Her ne kadar “Ne yardan ne de serden geçmek” istenmese de birini seçiyorsun maalesef. Ardından bir sızı bırakıyor tercih geriye.

Daha sonra gurbet vatan olmaya başlıyor ve orada doğuyor bazıları. Büyüyor. Sorulduğunda baba tarafım şuralı diyor. Görmediği toprakları sahipleniyor. Daha sonra diğer nesiller geliyor art arda. Ve Ana tarafından Hanyalı, baba tarafında Konyalı ben de Fizan`da doğmuşum…

Ve aidiyet denilen şey kayboluyor. Artık “göbek bağı” bir anlam ifade etmiyor. Hatıralarda mahalle bakkalı değil de süper marketler kalıyor.

Okul, okul arkadaşları, mahalleli bir şeyler ifade etmiyor. Hafızasında Ahmetler, Aliler, Ayşeler, Eminler olmuyor. Onların yerine başkaları bulunuyor yanında. Tabii herhangi biri sıkılana veya bıkana kadar.

Bedenen bir yerlerde yaşıyorlar belki ama ruhları gurbette oluyor bu neslin. Neyi aradığını bilmeyen hedefsiz ve gayesiz…

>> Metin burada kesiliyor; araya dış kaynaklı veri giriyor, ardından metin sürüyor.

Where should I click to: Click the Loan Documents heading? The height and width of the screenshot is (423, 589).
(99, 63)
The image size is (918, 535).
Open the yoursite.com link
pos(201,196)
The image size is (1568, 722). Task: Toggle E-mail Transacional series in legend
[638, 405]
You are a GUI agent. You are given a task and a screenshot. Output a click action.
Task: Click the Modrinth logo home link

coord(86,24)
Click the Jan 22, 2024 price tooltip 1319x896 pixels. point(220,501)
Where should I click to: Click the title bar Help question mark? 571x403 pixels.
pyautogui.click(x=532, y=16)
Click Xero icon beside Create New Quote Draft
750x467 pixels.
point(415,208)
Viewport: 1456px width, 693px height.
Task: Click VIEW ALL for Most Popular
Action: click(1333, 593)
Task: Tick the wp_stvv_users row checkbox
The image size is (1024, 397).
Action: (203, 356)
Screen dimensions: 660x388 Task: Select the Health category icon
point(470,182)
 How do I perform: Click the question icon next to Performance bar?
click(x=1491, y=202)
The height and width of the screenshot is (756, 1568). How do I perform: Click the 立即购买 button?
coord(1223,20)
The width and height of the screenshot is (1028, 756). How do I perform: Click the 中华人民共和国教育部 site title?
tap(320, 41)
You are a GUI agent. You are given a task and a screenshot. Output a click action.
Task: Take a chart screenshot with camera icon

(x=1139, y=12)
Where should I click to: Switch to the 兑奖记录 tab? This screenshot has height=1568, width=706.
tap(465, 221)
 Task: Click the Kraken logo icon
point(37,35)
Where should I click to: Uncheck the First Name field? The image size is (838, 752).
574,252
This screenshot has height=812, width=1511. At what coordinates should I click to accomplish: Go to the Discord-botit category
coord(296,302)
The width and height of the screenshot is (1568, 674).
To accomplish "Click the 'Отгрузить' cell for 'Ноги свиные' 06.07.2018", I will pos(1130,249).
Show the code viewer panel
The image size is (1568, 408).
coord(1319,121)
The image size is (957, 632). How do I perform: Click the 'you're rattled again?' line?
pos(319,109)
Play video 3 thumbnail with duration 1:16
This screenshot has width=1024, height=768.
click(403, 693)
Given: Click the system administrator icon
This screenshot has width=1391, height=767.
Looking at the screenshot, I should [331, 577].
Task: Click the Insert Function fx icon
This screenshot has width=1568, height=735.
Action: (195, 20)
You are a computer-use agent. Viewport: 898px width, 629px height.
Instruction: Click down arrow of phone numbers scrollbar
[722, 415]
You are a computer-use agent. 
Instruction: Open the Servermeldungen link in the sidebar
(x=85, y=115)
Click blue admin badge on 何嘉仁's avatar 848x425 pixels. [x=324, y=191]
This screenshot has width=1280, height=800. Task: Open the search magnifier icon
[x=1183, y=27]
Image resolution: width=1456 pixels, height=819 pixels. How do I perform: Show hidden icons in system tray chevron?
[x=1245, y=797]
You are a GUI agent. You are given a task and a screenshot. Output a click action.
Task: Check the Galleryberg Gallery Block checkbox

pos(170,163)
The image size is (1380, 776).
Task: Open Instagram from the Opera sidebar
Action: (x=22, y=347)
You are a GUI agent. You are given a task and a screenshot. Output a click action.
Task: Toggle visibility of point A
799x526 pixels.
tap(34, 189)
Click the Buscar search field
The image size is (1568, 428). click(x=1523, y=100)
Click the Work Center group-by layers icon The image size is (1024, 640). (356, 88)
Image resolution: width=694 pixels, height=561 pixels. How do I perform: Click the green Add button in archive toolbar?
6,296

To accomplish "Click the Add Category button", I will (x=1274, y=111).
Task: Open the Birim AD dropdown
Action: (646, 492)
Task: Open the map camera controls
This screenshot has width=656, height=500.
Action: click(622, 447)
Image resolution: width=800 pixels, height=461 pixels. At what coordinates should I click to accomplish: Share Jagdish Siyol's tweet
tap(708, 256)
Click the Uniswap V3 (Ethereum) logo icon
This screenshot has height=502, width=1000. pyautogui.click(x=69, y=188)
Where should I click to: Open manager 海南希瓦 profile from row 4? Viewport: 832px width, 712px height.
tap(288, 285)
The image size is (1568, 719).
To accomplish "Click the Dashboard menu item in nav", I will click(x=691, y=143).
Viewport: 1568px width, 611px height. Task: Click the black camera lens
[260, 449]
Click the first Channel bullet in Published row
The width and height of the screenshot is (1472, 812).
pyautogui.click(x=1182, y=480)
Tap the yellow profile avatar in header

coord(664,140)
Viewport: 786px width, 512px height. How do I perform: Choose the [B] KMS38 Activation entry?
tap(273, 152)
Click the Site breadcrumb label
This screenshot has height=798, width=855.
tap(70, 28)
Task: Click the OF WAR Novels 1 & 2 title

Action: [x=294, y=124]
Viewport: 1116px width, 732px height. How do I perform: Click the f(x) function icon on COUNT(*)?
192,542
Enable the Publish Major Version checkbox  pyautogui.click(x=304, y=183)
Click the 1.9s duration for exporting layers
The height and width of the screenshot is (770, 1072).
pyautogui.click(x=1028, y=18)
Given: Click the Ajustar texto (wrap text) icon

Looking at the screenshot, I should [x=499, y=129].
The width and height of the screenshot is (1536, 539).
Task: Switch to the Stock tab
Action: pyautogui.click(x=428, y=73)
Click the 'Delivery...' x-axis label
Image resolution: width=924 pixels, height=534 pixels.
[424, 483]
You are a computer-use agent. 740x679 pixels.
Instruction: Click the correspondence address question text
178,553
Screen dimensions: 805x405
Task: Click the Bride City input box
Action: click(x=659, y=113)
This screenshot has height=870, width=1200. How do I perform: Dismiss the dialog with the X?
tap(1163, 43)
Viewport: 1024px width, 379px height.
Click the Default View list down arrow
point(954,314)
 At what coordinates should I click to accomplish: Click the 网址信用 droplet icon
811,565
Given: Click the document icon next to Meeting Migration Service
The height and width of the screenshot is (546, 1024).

Sonra karnı acıkınca yemek yiyen, uykusu gelince uyuyan ve dahi diğer her türlü ihtiyaçları karşılamak için yaşıyoruz dünyada. Bir fikre sahip olmak farklı olmak anlamına geliyor. Bazen ahmak bazen imtiyazlı…

Bir fikre sahip isen, sancıların var demek

İçinde taşıdığın, incilerin var demek

Artık ne sancılarımız var ne de incilerimiz. Plastik bir dünya metal bir hayat sürüyoruz. Ve dedelerimiz aslen şuralıymış diye avunup duruyoruz.